- Location of Cushman in Independence County, Arkansas.
- Coordinates: 35°52′10″N 91°45′53″W﻿ / ﻿35.86944°N 91.76472°W
- Country: United States
- State: Arkansas
- County: Independence

Area
- • Total: 4.08 sq mi (10.56 km^{2})
- • Land: 4.08 sq mi (10.56 km^{2})
- • Water: 0 sq mi (0.00 km^{2})
- Elevation: 702 ft (214 m)

Population (2020)
- • Total: 433
- • Estimate (2025): 447
- • Density: 106.2/sq mi (41.02/km^{2})
- Time zone: UTC-6 (Central (CST))
- • Summer (DST): UTC-5 (CDT)
- ZIP code: 72526
- Area code: 870
- FIPS code: 05-16930
- GNIS feature ID: 2404170

= Cushman, Arkansas =

Cushman is a city in Independence County, Arkansas, United States. The population was 433 at the 2020 census.

==Geography==
Cushman is located at (35.869346, -91.764695).

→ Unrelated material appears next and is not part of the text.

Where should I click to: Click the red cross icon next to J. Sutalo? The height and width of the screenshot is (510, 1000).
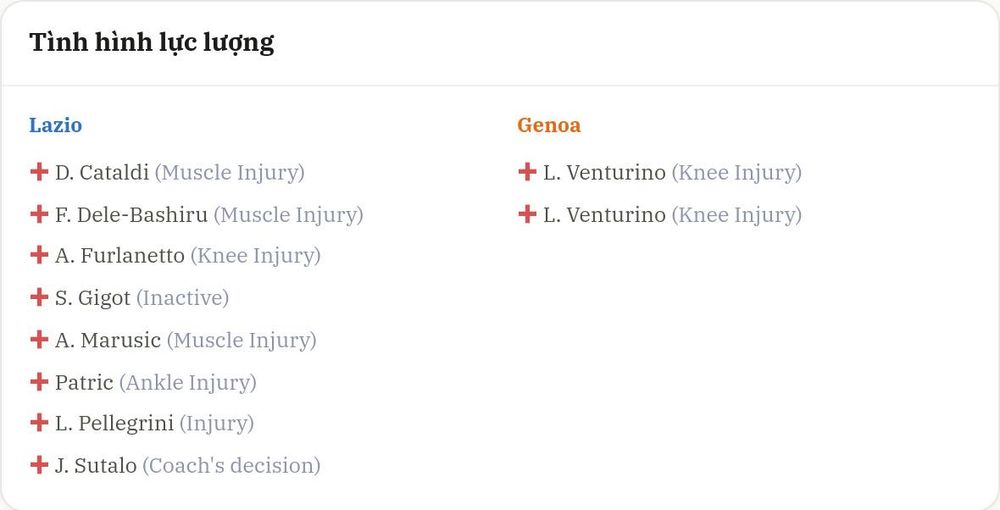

According to the United States Census Bureau, the town has a total area of 4.0 sqmi, all land.

===Transportation===
- Arkansas Highway 69

==Demographics==

As of the census of 2000, there were 461 people, 178 households, and 140 families residing in the town. The population density was 115.6 PD/sqmi. There were 208 housing units at an average density of 52.2 /sqmi. The racial makeup of the town was 96.53% White, 1.08% Native American, and 2.39% from two or more races. 1.08% of the population were Hispanic or Latino of any race.

There were 178 households, out of which 35.4% had children under the age of 18 living with them, 66.3% were married couples living together, 11.8% had a female householder with no husband present, and 20.8% were non-families. 18.5% of all households were made up of individuals, and 6.7% had someone living alone who was 65 years of age or older. The average household size was 2.59 and the average family size was 2.95.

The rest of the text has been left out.